/---
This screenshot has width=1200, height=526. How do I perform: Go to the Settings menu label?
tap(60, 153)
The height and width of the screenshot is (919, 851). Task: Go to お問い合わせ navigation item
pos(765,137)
\---
/---
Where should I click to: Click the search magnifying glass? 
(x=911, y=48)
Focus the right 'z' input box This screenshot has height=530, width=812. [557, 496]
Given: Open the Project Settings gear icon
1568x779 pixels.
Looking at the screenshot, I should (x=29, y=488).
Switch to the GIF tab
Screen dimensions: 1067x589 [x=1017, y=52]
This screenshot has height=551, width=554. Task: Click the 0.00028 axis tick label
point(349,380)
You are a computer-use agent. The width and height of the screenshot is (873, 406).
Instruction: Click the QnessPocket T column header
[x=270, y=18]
\---
/---
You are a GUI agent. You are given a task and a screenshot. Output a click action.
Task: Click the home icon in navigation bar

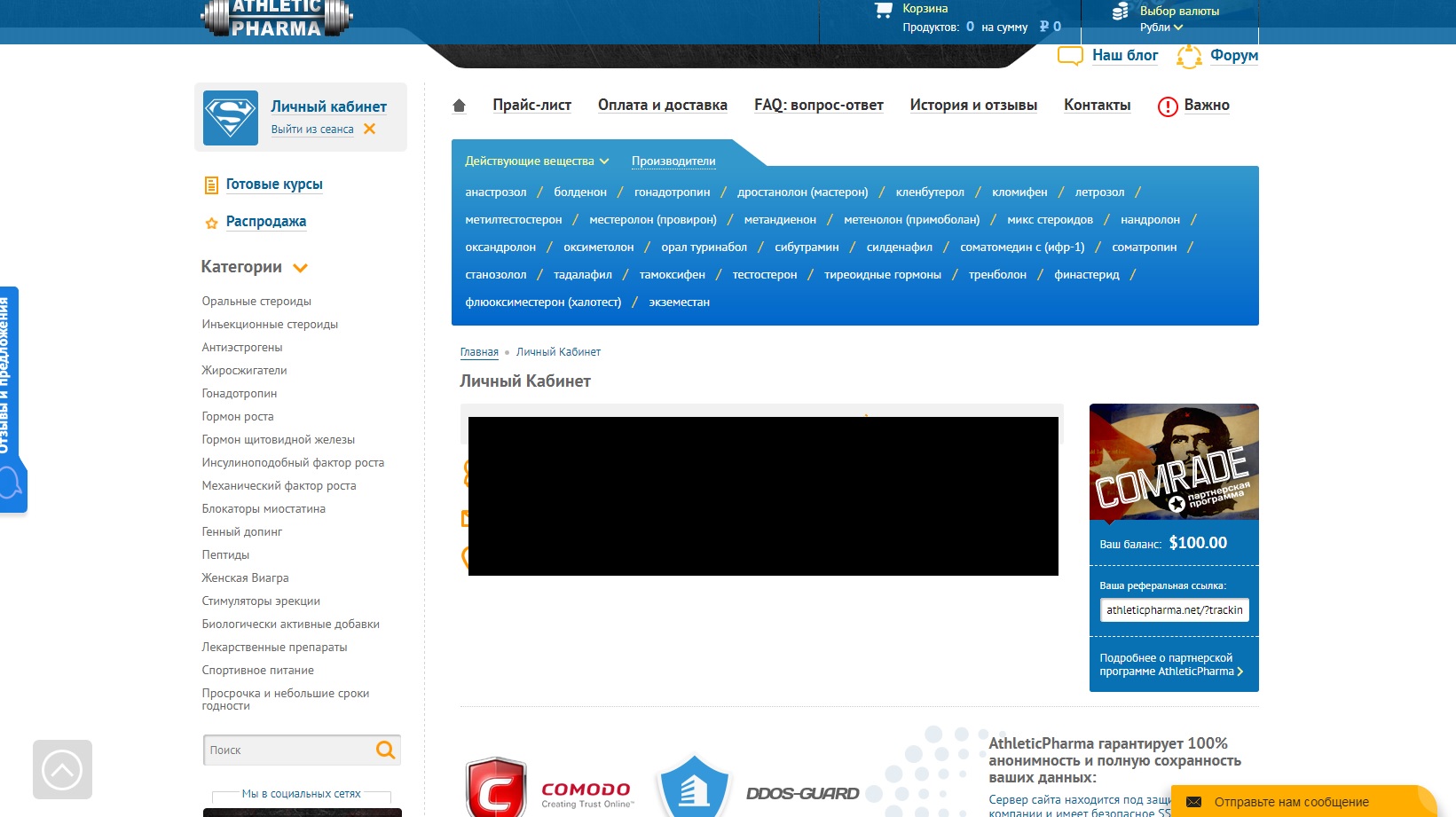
\---
### DIRECTIONS FOR THIS TASK
Above are the records. Print exactly, and only, the lines from the line with "You are a GUI" to the line with "Task: Click the home icon in navigation bar", both inclusive.

### RESPONSE TO THIS TASK
You are a GUI agent. You are given a task and a screenshot. Output a click action.
Task: Click the home icon in navigation bar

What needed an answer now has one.